Department of Conservative Dentistry and Periodontology, School of Dentistry, Medical University of Vienna, Vienna, Austria.
Austrian Cluster for Tissue Regeneration, Vienna, Austria.
Int Endod J. 2018 Feb;51 Suppl 2:e146-e156. doi: 10.1111/iej.12806. Epub 2017 Aug 12.
To evaluate the impact of hypoxia and hypoxia mimetic agents (HMA) on the formation and activity of spheroids by dental pulp cells (DPC).
DPC on agarose-coated plates were treated with hypoxia and the HMA dimethyloxallyl glycine (DMOG), desferrioxamine (DFO) and L-mimosine (L-MIM). Images of spheroids were taken directly after seeding and at 6 h and 24 h. Spheroid sizes were quantified by area measurement with ImageJ software. Viability was assessed with Live-Dead staining, MTT and resazurin-based toxicity assay. Production of VEGF, IL-8 and SDF-1 was evaluated using immunoassays. Data were analysed using Kruskal-Wallis test and post hoc Mann-Whitney U-test.
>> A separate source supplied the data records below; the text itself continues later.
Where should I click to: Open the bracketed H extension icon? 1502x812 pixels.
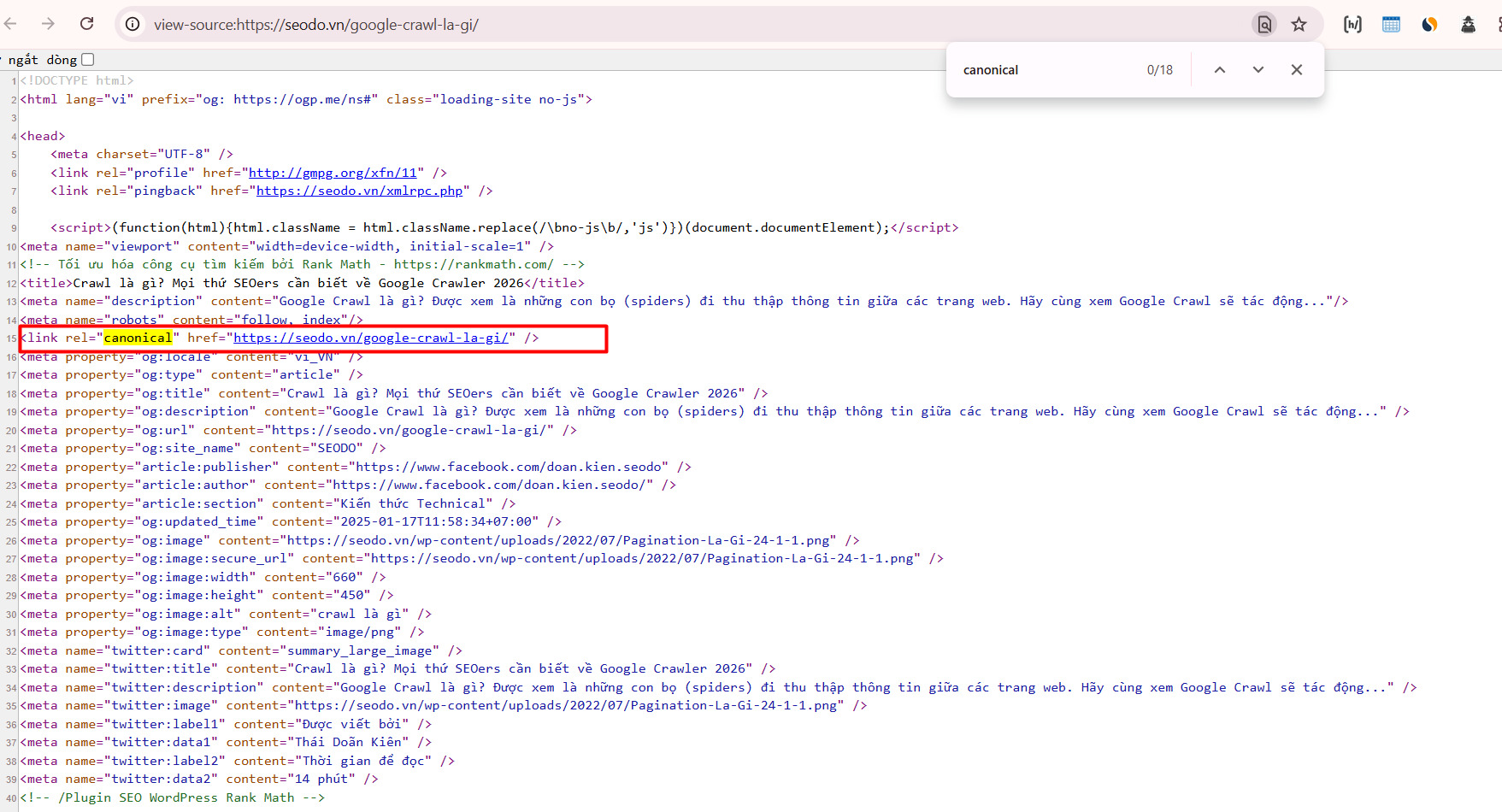(1352, 24)
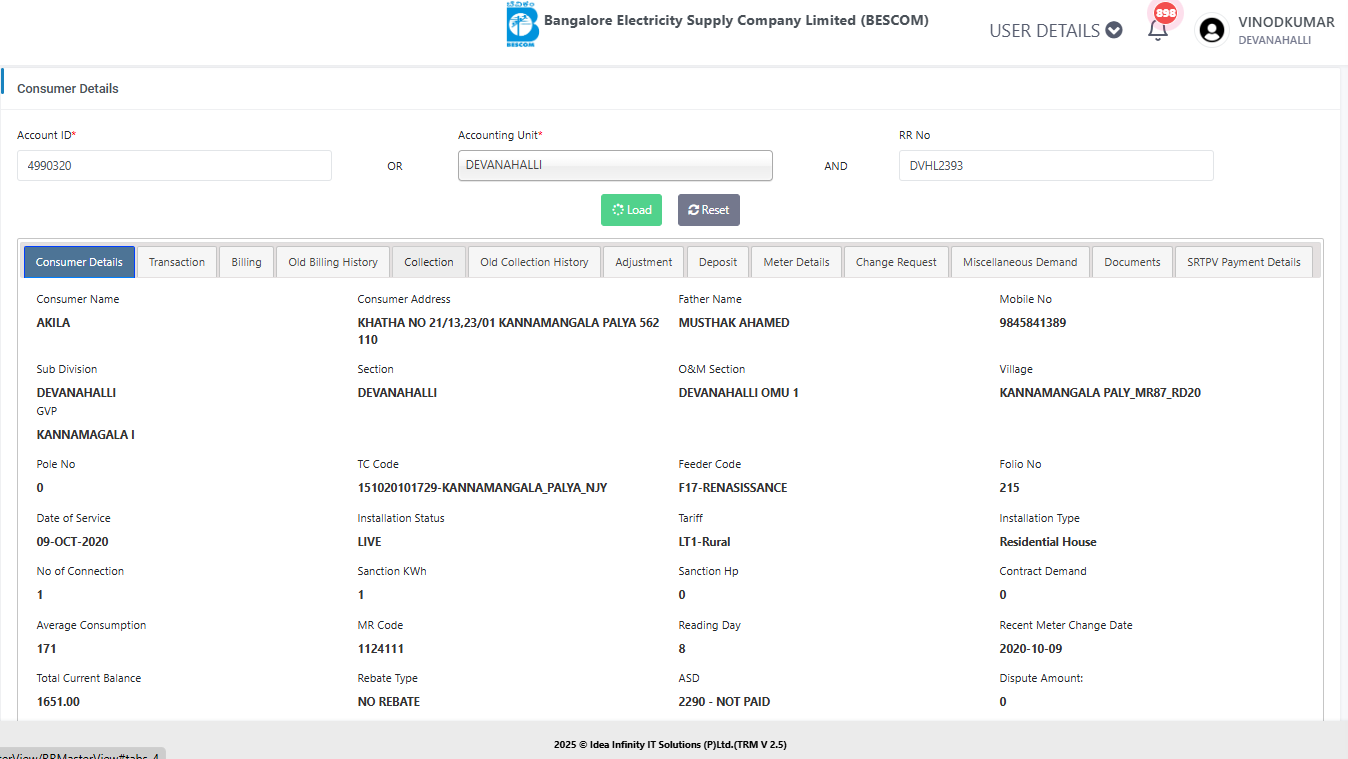Image resolution: width=1348 pixels, height=759 pixels.
Task: Switch to the Transaction tab
Action: coord(177,262)
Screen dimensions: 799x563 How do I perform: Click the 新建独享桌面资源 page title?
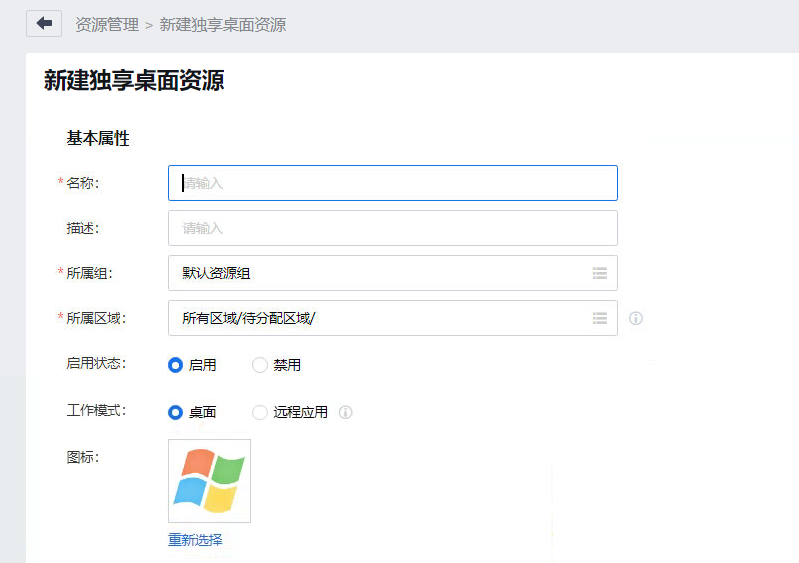pyautogui.click(x=134, y=81)
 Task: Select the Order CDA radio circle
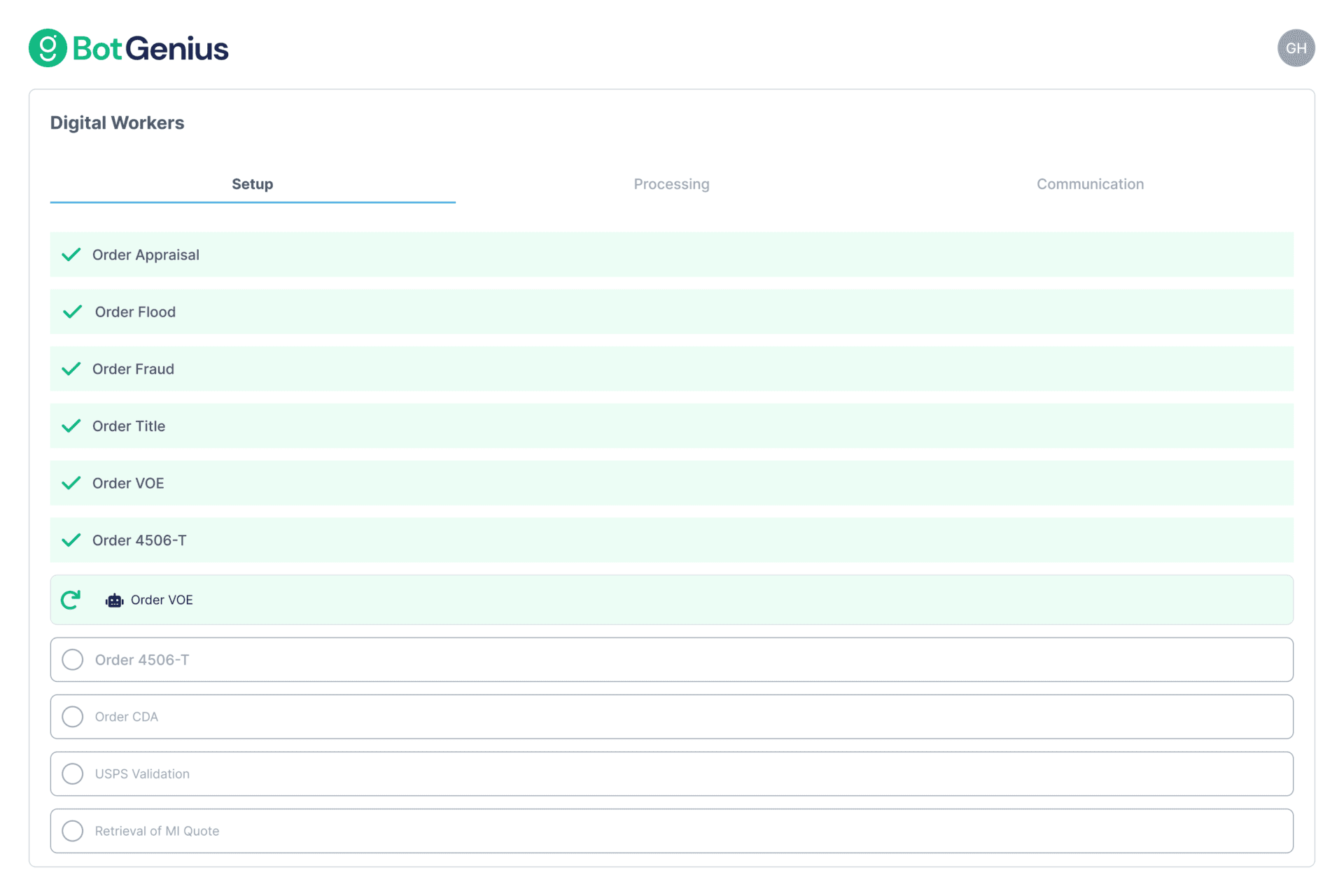tap(73, 717)

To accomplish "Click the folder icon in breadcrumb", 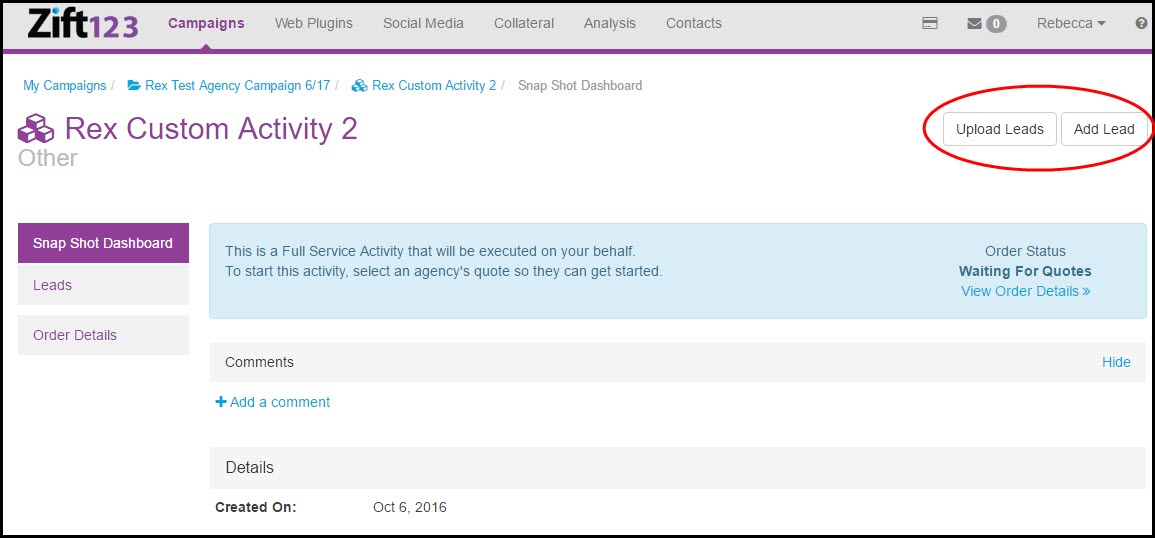I will (134, 86).
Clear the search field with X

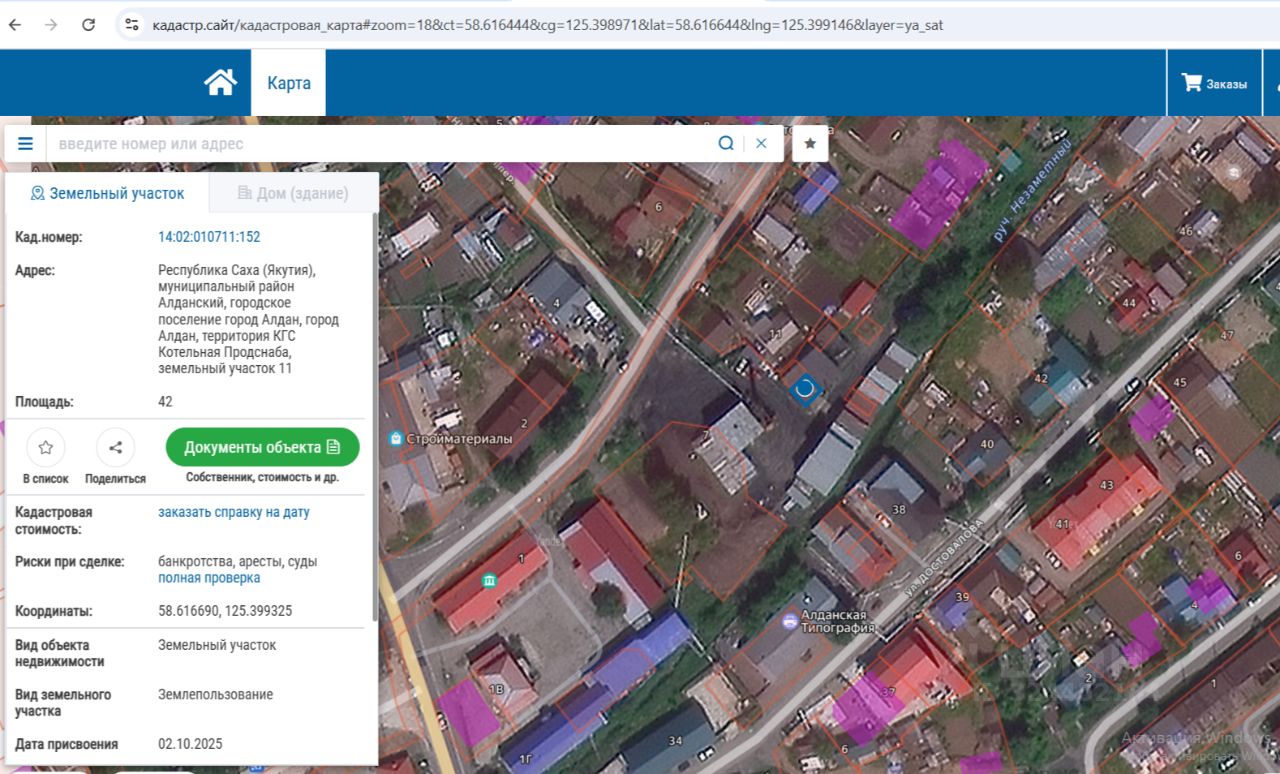(x=761, y=143)
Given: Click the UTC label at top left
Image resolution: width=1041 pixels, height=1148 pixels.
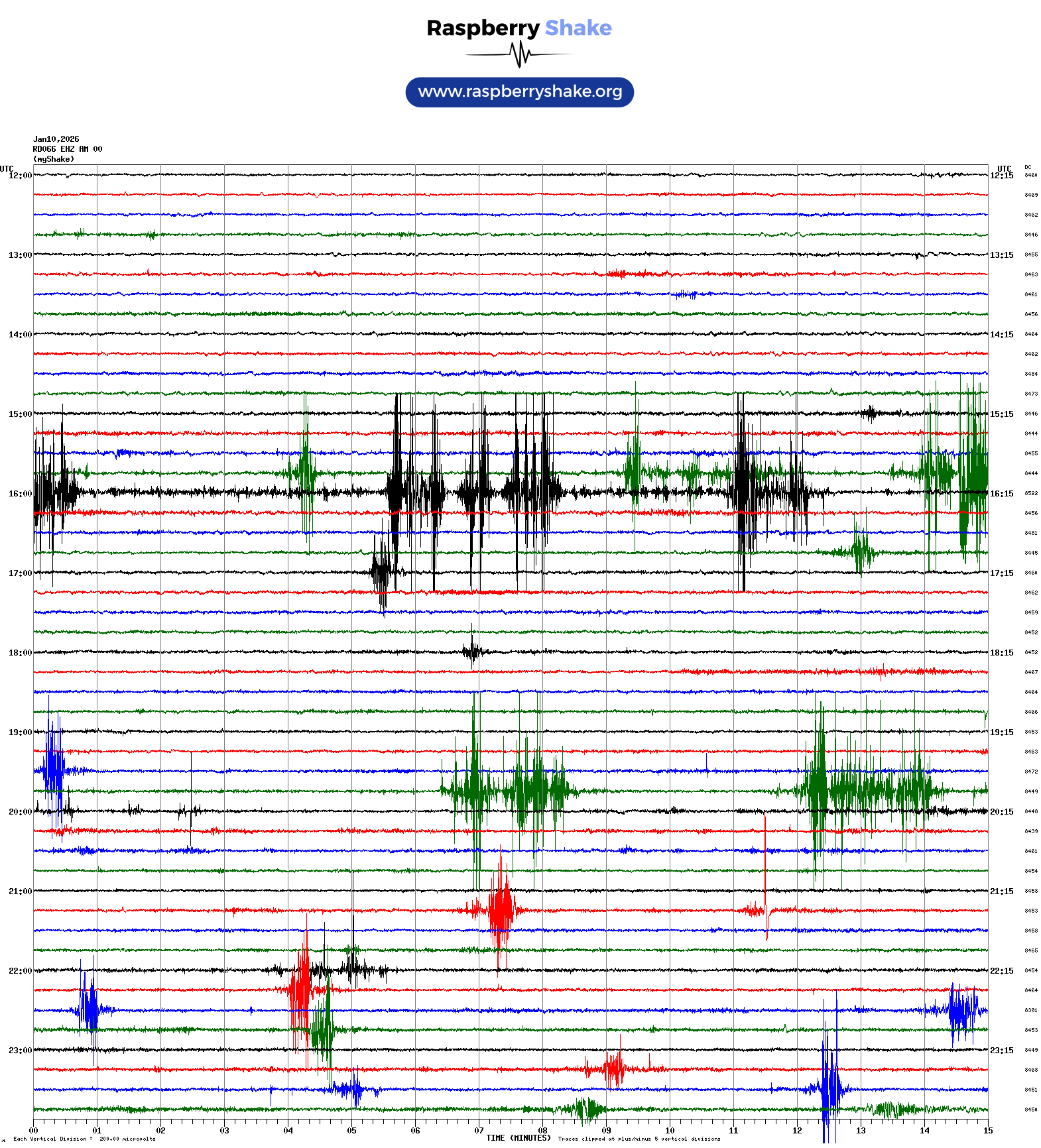Looking at the screenshot, I should 7,168.
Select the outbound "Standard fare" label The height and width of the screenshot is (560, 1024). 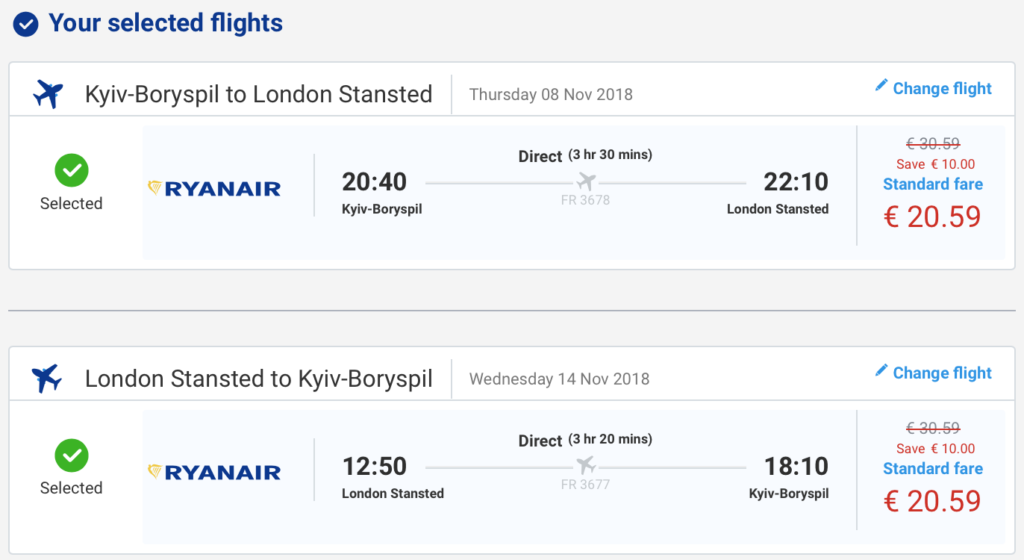[x=932, y=184]
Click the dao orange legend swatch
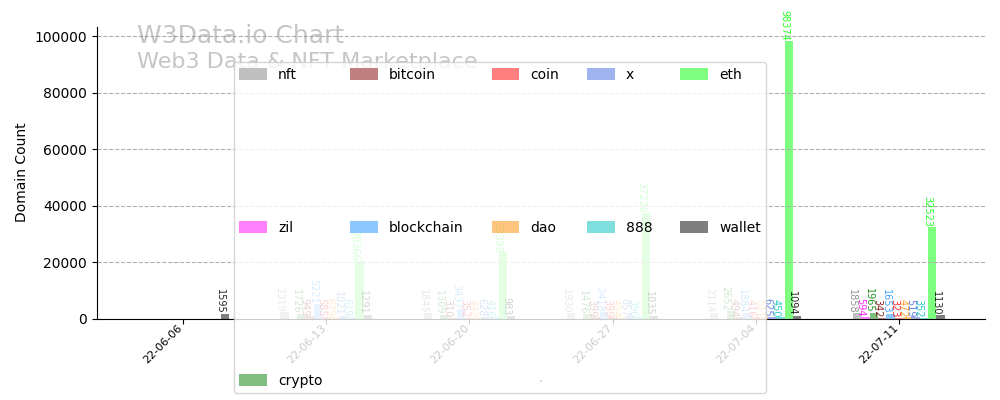 click(506, 227)
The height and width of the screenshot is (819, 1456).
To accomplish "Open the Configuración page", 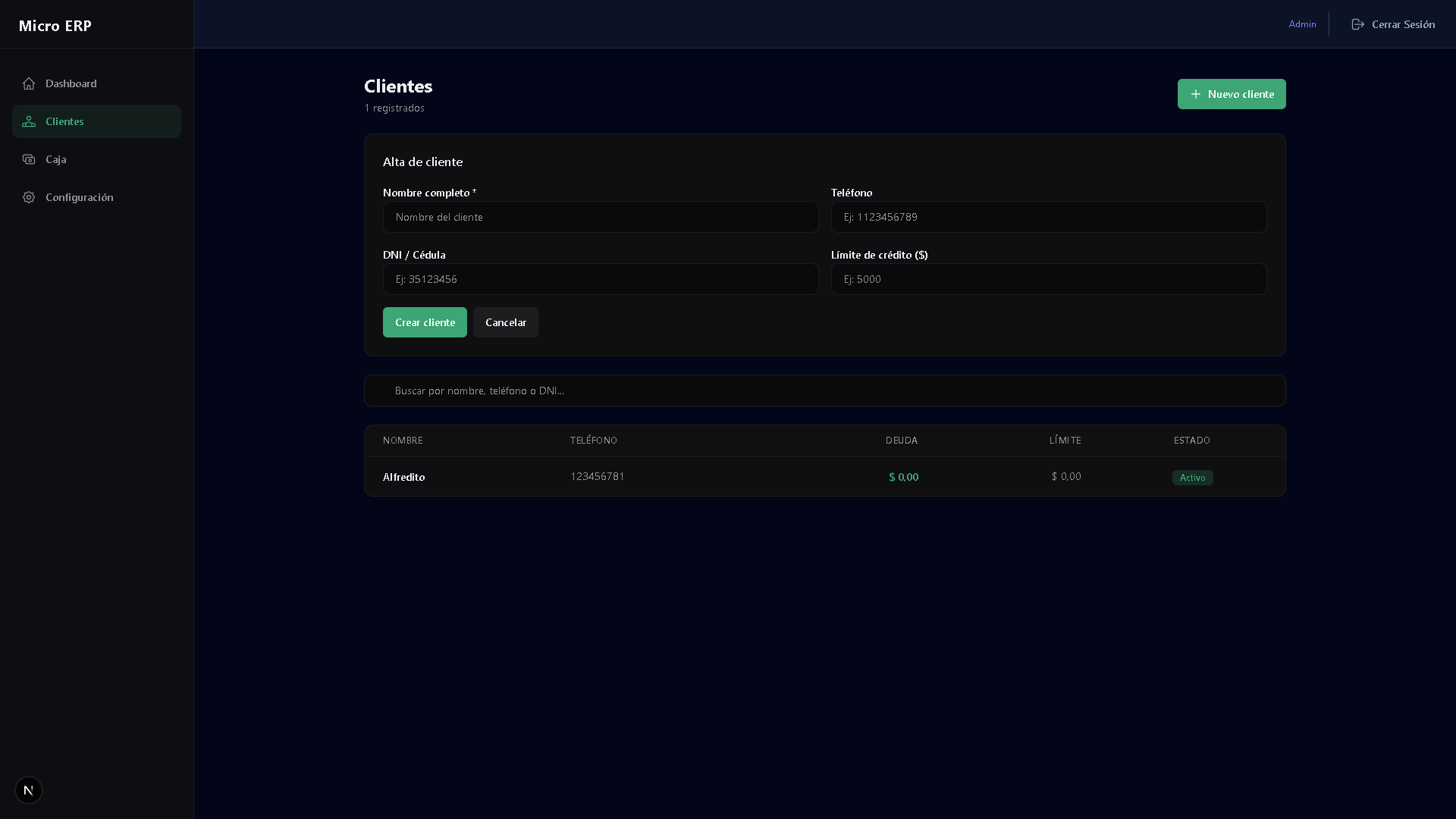I will click(80, 197).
DPC formed spheroids in the presence of hypoxia, HMA and combined treatment with hypoxia and HMA. No pronounced difference in spheroid size was found in the groups treated with hypoxia, DMOG, DFO, L-MIM and the combination of hypoxia and the HMA relative to their normoxic controls (P > 0.05). Spheroids appeared vital in Live-Dead and MTT staining and the resazurin-based toxicity assay. Evaluation of protein production with immunoassays revealed significantly enhanced levels of VEGF and IL-8 (P < 0.05), but there was no significant effect on SDF-1 production (P > 0.05). Treatment with a combination of hypoxia and HMA did not further boost VEGF and IL-8 production (P > 0.05).
Pre-conditioning with hypoxia and HMA increased the pro-angiogenic capacity of spheroids whilst not interfering with their formation. Pre-clinical studies will reveal whether pre-conditioning of spheroids with hypoxia and HMA can effectively improve the efficiency of cell transplantation approaches for regenerative endodontics.
评估缺氧和缺氧模拟剂(HMA)对牙髓细胞(DPC)形成和球体活性的影响。
在琼脂糖涂层平板上用缺氧和 HMA 二甲氧乙醯基甘氨酸(DMOG)、去铁胺(DFO)和 L-千里光碱(L-MIM)处理 DPC。直接在接种后和 6 小时和 24 小时拍摄球体的图像。使用 ImageJ 软件通过面积测量定量测量球体大小。用 Live-Dead 染色、MTT 和 resazurin 毒性测定评估活力。用免疫测定法评估 VEGF、IL-8 和 SDF-1 的产生。使用 Kruskal-Wallis 检验和事后 Mann-Whitney U 检验分析数据。
DPC 在缺氧、HMA 以及缺氧和 HMA 的联合处理下形成球体。与常氧对照组相比,缺氧、DMOG、DFO、L-MIM 和缺氧与 HMA 的联合处理组的球体大小没有明显差异(P>0.05)。Live-Dead 和 MTT 染色以及 resazurin 毒性测定显示球体看起来具有活力。免疫测定法评估蛋白质产生显示 VEGF 和 IL-8 水平显著升高(P<0.05),但 SDF-1 产生没有显著影响(P>0.05)。缺氧和 HMA 的联合处理并未进一步增强 VEGF 和 IL-8 的产生(P>0.05)。
缺氧和 HMA 的预处理增加了球体的促血管生成能力,而不干扰其形成。临床前研究将揭示用缺氧和 HMA 预处理球体是否能有效提高细胞移植方法在再生牙髓学中的效率。